What is needed: Every line of the records below that has the word "will" should be copied.

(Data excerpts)
********************

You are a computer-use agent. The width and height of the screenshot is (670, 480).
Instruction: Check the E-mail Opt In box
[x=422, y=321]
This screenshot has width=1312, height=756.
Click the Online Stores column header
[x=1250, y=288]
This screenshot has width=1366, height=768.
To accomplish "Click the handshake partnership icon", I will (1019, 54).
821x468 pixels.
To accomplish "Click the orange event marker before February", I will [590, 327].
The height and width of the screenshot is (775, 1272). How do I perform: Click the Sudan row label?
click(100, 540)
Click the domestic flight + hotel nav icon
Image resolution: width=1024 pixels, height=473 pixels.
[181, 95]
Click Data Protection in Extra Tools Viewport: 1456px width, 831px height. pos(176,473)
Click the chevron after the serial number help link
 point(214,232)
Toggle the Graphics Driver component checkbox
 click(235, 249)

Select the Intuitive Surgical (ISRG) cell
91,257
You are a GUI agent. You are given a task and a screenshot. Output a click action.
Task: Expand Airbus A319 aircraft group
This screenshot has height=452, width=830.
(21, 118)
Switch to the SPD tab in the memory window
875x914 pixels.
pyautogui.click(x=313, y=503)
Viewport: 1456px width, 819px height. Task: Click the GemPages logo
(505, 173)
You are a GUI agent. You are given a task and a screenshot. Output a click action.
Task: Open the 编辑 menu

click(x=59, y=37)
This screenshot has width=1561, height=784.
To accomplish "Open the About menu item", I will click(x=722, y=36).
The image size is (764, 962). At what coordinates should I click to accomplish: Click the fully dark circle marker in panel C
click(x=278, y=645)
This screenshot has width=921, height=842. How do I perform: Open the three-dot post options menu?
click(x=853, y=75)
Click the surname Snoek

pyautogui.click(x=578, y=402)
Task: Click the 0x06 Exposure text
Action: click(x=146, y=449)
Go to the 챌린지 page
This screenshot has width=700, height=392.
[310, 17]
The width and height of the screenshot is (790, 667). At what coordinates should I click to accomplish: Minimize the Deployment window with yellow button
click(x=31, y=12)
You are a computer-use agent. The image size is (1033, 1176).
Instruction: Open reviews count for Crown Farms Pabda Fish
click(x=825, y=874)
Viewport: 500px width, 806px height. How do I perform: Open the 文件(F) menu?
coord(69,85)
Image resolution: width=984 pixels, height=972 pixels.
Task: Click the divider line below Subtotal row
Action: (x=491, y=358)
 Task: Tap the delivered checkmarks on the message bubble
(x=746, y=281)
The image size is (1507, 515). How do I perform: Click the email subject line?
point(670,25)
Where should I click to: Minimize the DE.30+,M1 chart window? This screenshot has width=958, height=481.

********************

Written solution:
To accomplish "Click the handshake partnership icon", I will (1019, 54).
To accomplish "Click the orange event marker before February", I will [590, 327].
To accomplish "Open the About menu item", I will click(x=722, y=36).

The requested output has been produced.